▶ _EXERCISE BRIEF_
Could you write out every entry exactly as it stands?

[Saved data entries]
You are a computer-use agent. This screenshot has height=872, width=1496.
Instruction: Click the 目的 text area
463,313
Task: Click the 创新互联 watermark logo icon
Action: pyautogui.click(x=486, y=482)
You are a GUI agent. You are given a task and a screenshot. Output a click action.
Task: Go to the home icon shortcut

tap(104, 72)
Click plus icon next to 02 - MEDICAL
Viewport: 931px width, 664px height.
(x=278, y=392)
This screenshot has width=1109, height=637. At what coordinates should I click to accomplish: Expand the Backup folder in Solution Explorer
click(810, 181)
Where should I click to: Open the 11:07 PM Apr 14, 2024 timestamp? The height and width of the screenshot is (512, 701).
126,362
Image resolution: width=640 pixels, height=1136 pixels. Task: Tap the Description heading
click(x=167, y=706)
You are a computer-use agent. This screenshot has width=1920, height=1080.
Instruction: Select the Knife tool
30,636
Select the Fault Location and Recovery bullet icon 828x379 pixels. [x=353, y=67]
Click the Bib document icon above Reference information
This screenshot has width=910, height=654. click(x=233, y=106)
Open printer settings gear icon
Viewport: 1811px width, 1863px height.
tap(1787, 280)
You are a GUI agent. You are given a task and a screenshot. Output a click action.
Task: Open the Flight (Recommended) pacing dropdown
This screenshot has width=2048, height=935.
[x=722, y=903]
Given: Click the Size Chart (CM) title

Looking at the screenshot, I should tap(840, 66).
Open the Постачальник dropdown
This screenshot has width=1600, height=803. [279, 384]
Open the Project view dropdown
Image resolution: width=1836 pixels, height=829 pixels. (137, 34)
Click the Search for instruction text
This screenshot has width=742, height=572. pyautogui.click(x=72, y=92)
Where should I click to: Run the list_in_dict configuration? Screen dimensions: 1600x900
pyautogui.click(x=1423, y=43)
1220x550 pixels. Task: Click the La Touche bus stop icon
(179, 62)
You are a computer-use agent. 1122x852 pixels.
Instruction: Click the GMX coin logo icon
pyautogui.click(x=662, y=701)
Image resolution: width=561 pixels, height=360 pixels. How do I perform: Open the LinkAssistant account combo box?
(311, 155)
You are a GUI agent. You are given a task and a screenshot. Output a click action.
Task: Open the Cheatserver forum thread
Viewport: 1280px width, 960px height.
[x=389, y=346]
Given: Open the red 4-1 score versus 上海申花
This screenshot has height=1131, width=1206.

▶ _RESPONSE TO THE TASK_
You are a computer-use agent. This screenshot has height=872, width=1496.
Instruction: Click the 目的 text area
463,313
Task: Click the 创新互联 watermark logo icon
Action: pyautogui.click(x=486, y=482)
You are a GUI agent. You are given a task and a screenshot. Output a click action.
Task: Go to the home icon shortcut

tap(104, 72)
Click plus icon next to 02 - MEDICAL
Viewport: 931px width, 664px height.
(x=278, y=392)
This screenshot has width=1109, height=637. At what coordinates should I click to accomplish: Expand the Backup folder in Solution Explorer
click(810, 181)
Where should I click to: Open the 11:07 PM Apr 14, 2024 timestamp? The height and width of the screenshot is (512, 701).
126,362
Image resolution: width=640 pixels, height=1136 pixels. Task: Tap the Description heading
click(x=167, y=706)
You are a computer-use agent. This screenshot has width=1920, height=1080.
Instruction: Select the Knife tool
30,636
Select the Fault Location and Recovery bullet icon 828x379 pixels. [x=353, y=67]
Click the Bib document icon above Reference information
This screenshot has width=910, height=654. click(x=233, y=106)
Open printer settings gear icon
Viewport: 1811px width, 1863px height.
tap(1787, 280)
You are a GUI agent. You are given a task and a screenshot. Output a click action.
Task: Open the Flight (Recommended) pacing dropdown
This screenshot has width=2048, height=935.
[x=722, y=903]
Given: Click the Size Chart (CM) title

Looking at the screenshot, I should tap(840, 66).
Open the Постачальник dropdown
This screenshot has width=1600, height=803. [279, 384]
Open the Project view dropdown
Image resolution: width=1836 pixels, height=829 pixels. (137, 34)
Click the Search for instruction text
This screenshot has width=742, height=572. pyautogui.click(x=72, y=92)
Where should I click to: Run the list_in_dict configuration? Screen dimensions: 1600x900
pyautogui.click(x=1423, y=43)
1220x550 pixels. Task: Click the La Touche bus stop icon
(179, 62)
You are a computer-use agent. 1122x852 pixels.
Instruction: Click the GMX coin logo icon
pyautogui.click(x=662, y=701)
Image resolution: width=561 pixels, height=360 pixels. How do I perform: Open the LinkAssistant account combo box?
(311, 155)
You are a GUI agent. You are given a task and a screenshot. Output a click action.
Task: Open the Cheatserver forum thread
Viewport: 1280px width, 960px height.
[x=389, y=346]
Given: Open the red 4-1 score versus 上海申花
This screenshot has height=1131, width=1206.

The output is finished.